2-Point perspective was the focus of this week. The hardest part was figuring out where to place the horizon line without actually drawing it - it wouldn't fit on the page and forcing it to do so would distort the perspective too much. Initially I was really slow to sketch out the thumbnail and produce the first image (the one with the bridge). Maintaining the scale and getting the angles correct by measuring them against my pencil was weird to start with but after the first hour it started to feel more natural. I was much quicker to start and finish the second image so I could tell that my skills have definitely improved even in a short time.
I can definitely see issues in the first image, the cubes in the front look skewed. They are slightly turned compared to the rest of the shapes and I don't think I accounted for this properly - I used the same vanishing points as with the other objects, which makes them look wrong in the scene. I think that my second attempt is better overall but because I worked only from photos it has its own issues with distortion. I also think that the scaling was more difficult with this one because it was awkward to try and measure from a phone screen, but overall I think I improved. I also tried to pay more attention to the shading on the table surface by including the reflections of the objects which were all perfectly vertical despite the angle of the camera.
I tried to take the photo from a higher angle to make more of the top surface visible.
after placing the objects in rough perspective I added the contact shadows to give them weight in the scene.
I erased and fixed some of the edges to fit the perspective better, as well as shading simply.
I enhanced the shading and emphasised the perspective by adding some different line weights.
My first attempt, 3 hours - some shapes are slightly too exaggerated such as the bridge. It took 3 attempts to get a good thumbnail, which took about an hour total.
My second attempt, 90 min - the scaling of the right hand cube is too large, but overall it took much less time to complete and turned out similarly well to the first.
My finished piece after 2 hours total.
This week was my first traditional art session. We were given an array of still life compositions to draw from, all of which presented a unique arrangement of organic and inorganic forms.
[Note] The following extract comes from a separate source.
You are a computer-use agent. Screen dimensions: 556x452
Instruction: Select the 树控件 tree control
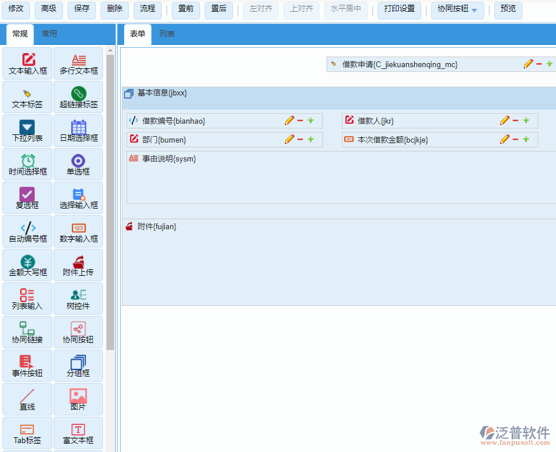click(x=78, y=299)
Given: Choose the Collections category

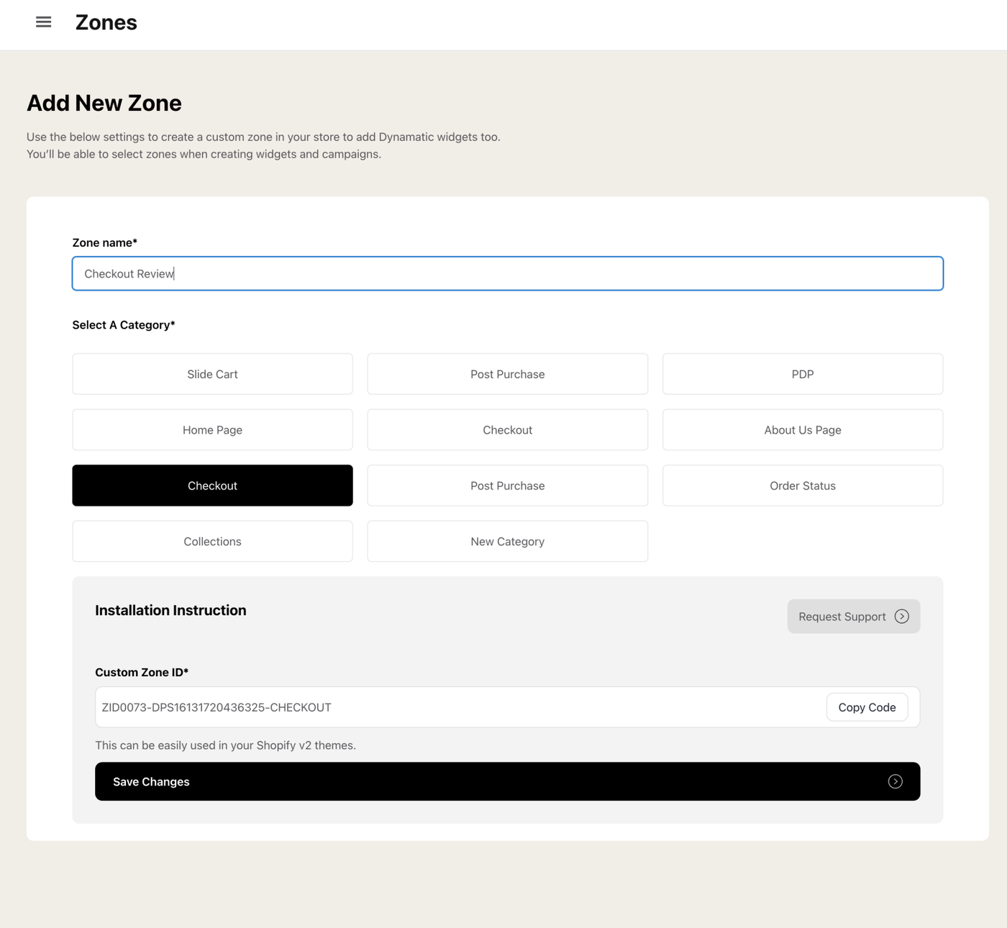Looking at the screenshot, I should [x=212, y=541].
I drew from a variety of them during each activity before choosing which one to focus on for the final piece of the session.
These were some warm up thumbnails, each one only 2 minutes each.
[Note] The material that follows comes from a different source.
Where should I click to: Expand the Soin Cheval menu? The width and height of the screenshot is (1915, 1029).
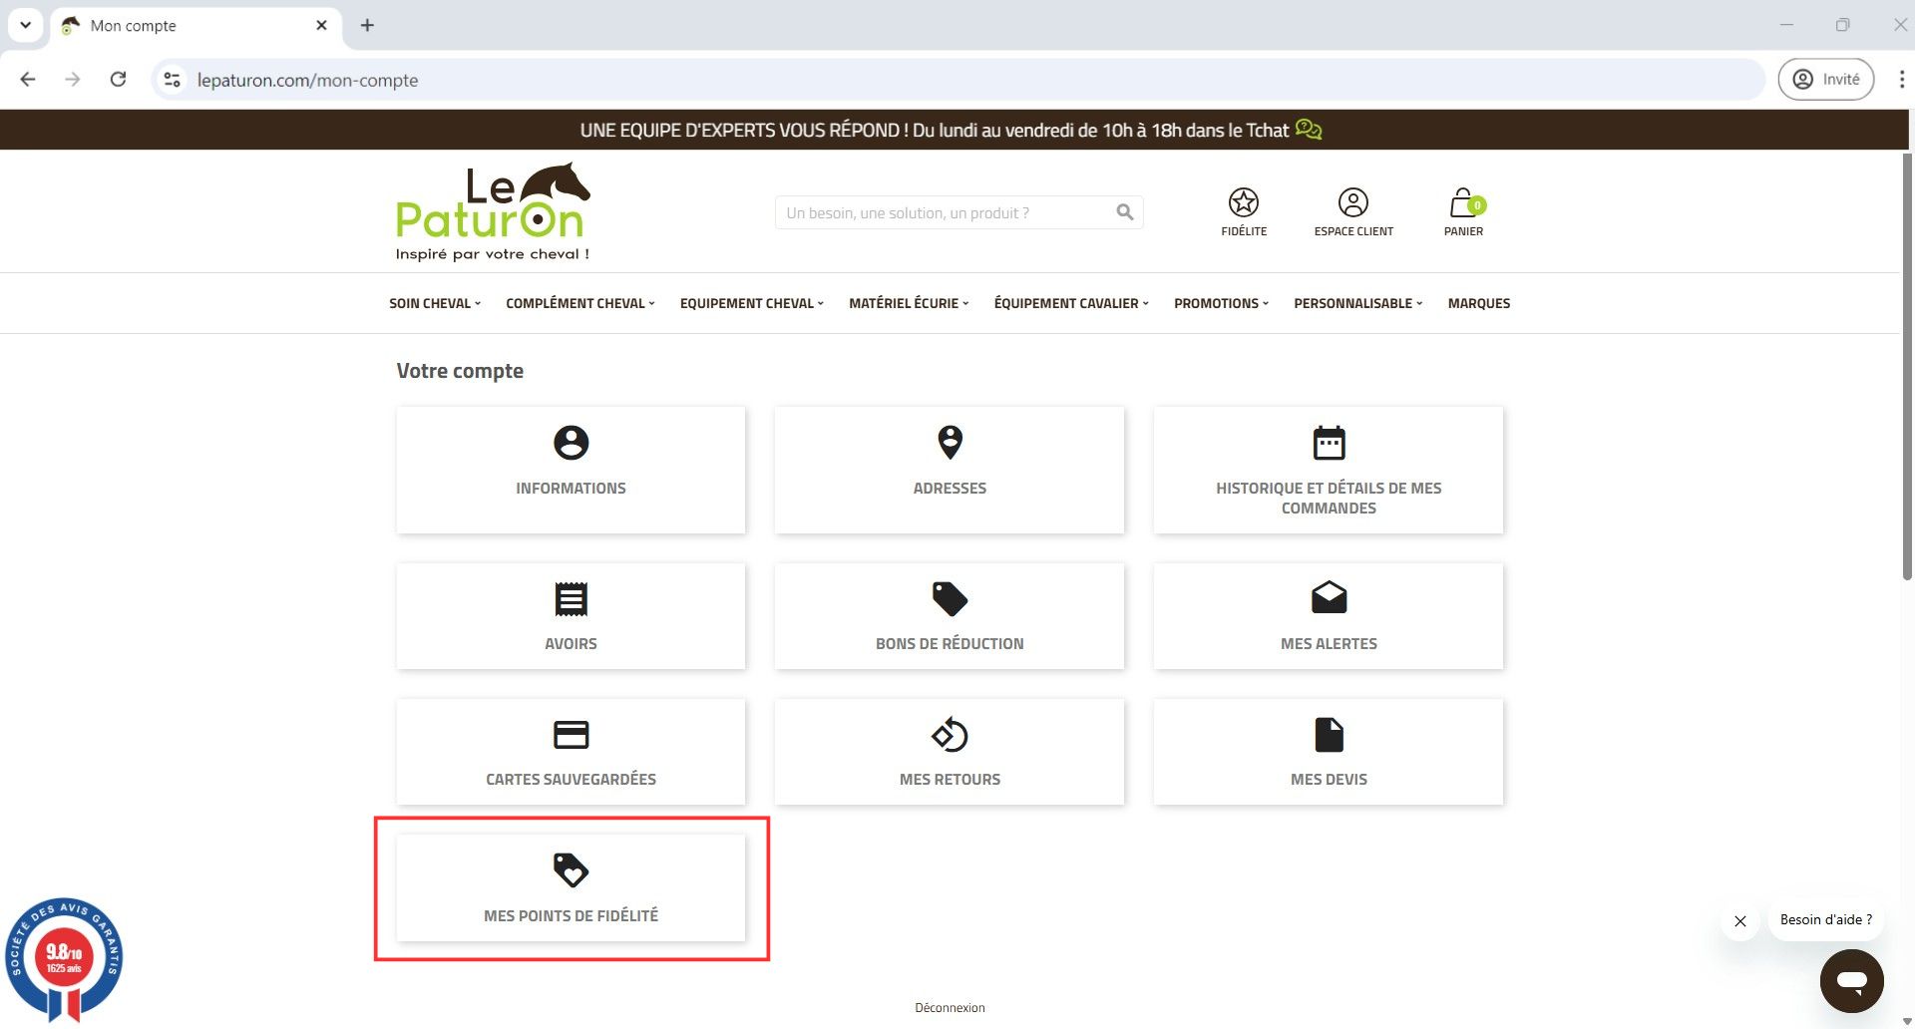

I learnt the principle of framing and that we always do it to train our brains to see within a boundary. I also learnt that seeing within a boundary takes practice and I might need to adjust my frames while thumbnailing to get it right.
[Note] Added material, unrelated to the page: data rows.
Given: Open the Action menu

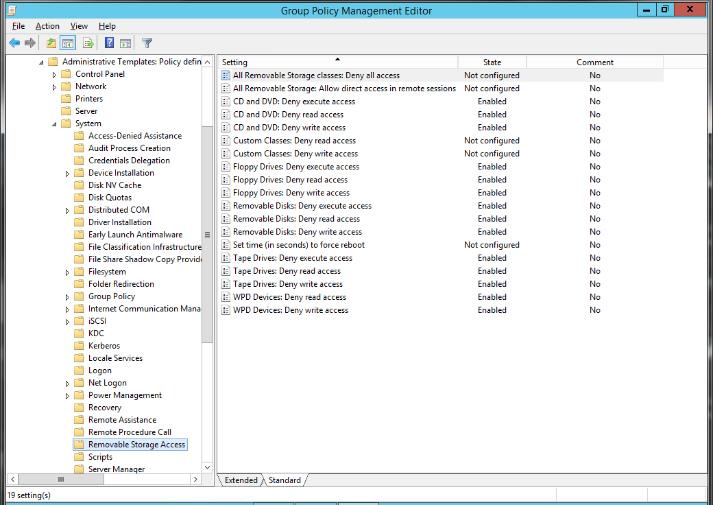Looking at the screenshot, I should point(47,26).
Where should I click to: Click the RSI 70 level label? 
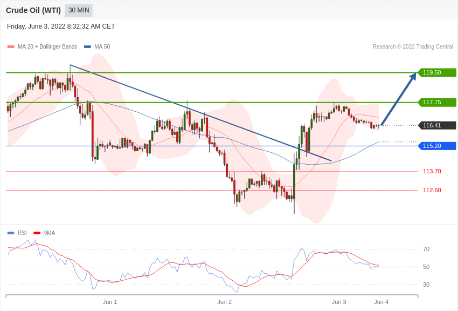click(426, 249)
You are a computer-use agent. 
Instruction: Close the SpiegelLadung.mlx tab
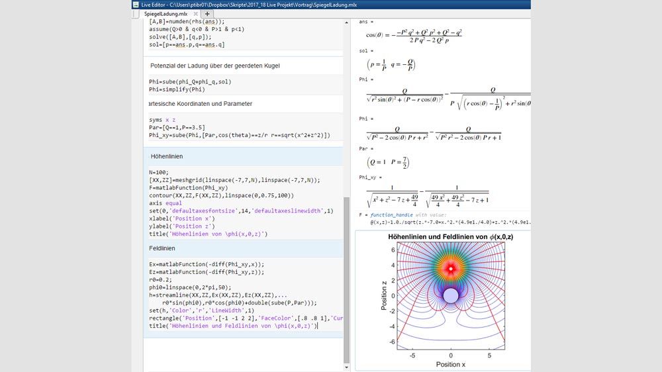tap(196, 14)
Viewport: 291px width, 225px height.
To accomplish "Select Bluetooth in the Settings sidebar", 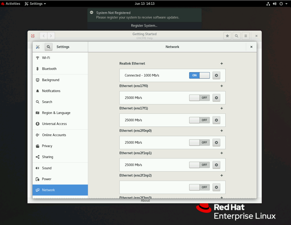I will point(49,69).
The left handed drawing at the top was an interesting way to train our brains to take what we see and put it on paper. I might draw left handed more often.
The shaded piece was a 20 minute drawing using my dominant hand again. The feedback I got from this piece was not to cut out the shell just because it was challenging. I'm here to learn not to make things easier for myself.
For these two single line drawings I didn't look down at the page.
This was my favourite activity because it was the most challenging and showed the speed and reasonable accuracy with which I can capture a composition with as long as I don't overthink it.
This was of my piece at the end of the lesson after 70 min.
I learnt the importance of measuring to get the relative proportions right - initially the jug was way too tall but after measuring it, it turned out to be only one 'teapot' high.
I decided to put at least an equal amount of time in at home to try and finish it off based of the photos of the composition I had taken.